How to Control Allergens In Your Home

Your home is one of the primary sources of allergens you and your family are exposed to, and you may not even realize it. Allergens can lurk everywhere, and it can be difficult for children who have asthma and other health issues related to allergies, plus it can just diminish your overall quality of life if you’re feeling unwell.

What’s surprising to a lot of parents and people in general is the fact that research shows the air in our homes can be anywhere from two to five times more polluted than the air outside.

The following are some ways that you can control and remove allergens from your home, and help your family be less sick in the process.

Remove Curtains

If you have curtains around your home, they can be clinging onto pet fur and dander and a variety of other allergens. Consider replacing your curtains, and if you want to make sure you still have privacy you can go with something like vertical blinds.

Vertical blinds offer the same kind of coverage as curtains, but they tend to be easier to clean and more resistant to various allergens.

Damp Dust

You might think that regularly dusting your home is good for removing allergens and dust, but it can actually make it worse because you’re putting the particles into the air.

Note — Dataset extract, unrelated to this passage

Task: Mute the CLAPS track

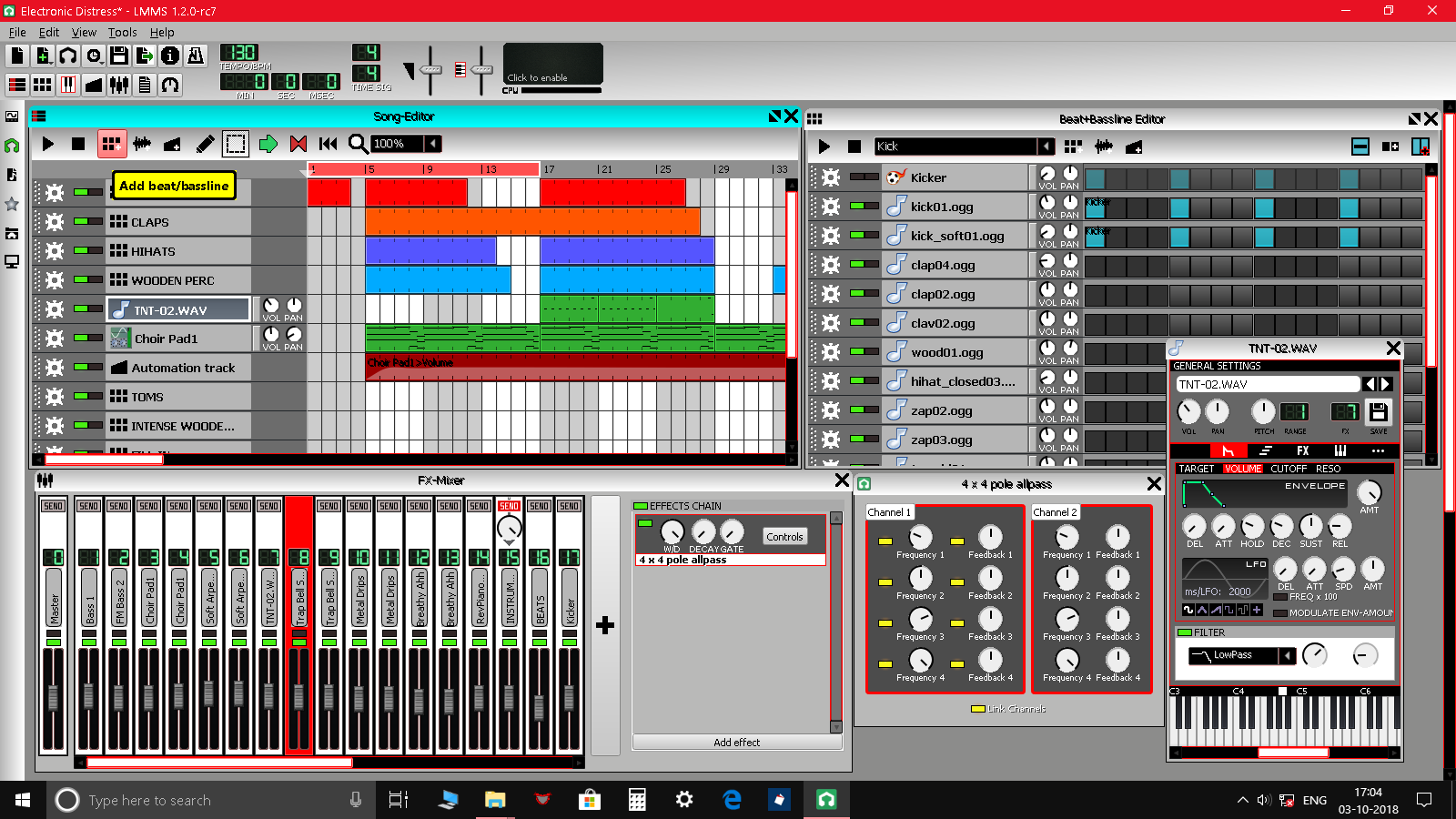Action: pyautogui.click(x=86, y=221)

Rather than dusting with a feather duster or dry cloth, use a damp cloth. You want to make sure that you’re collecting dust instead of just scattering it.

Mold

Mold is one of the number one allergens, and it’s a key trigger of asthma attacks, and it thrives in places in your home that are moist. To eliminate the risk of mold developing first look under sinks and around pipes to make sure there are no drips. You should also have a ventilation fan in your bathrooms that should be running during showers or baths. If you don’t have that, at the very least try to crack windows and doors when someone is in the shower.

Areas in and around your refrigerator can also be full of moisture, so look at your drip pans and other areas where this can be happening.

Washing Bedding

Regularly washing bedding may be a hassle, but it’s important to keep allergens at bay. Try to wash all of your bedding at least once a week in water that’s at least 130 degrees. You should also thoroughly dry them at a high temperature. Additionally, you can make sure mattresses and pillows are protected with allergen-proof covers.

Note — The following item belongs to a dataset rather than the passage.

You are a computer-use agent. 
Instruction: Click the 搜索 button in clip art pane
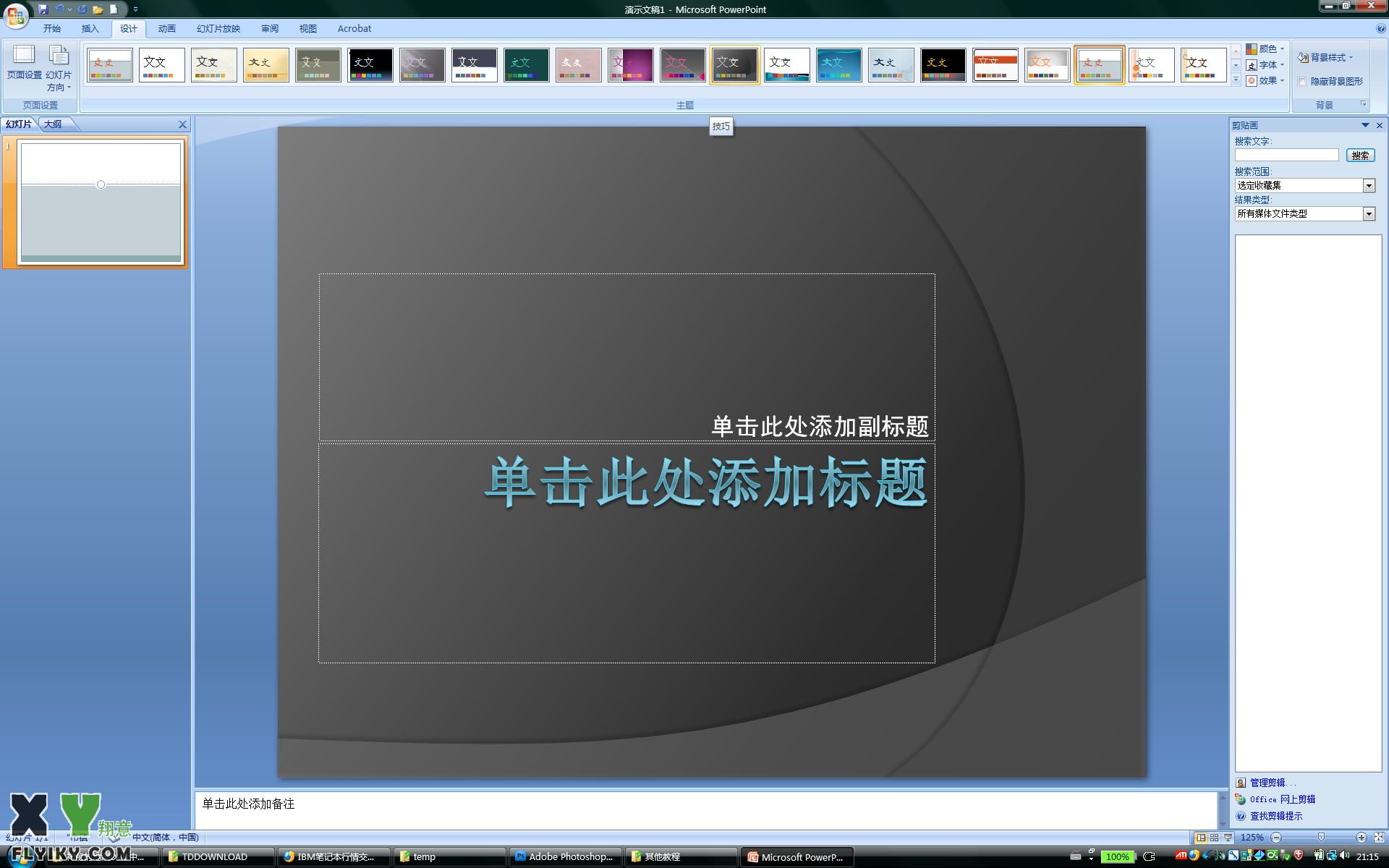[1359, 156]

While you’re at it, make sure you wash your kids’ stuffed animals that they play with regularly, and keep the others stored in plastic containers.

As a final note, make sure there’s a mat by all of your exterior doors where people can wipe your feet, and if anyone in your family has particularly bad allergies, it’s usually best to ask them to take their shoes off when they come in. Allergens can be tracked in on shoes and make it harder to keep them away when you’re cleaning your home.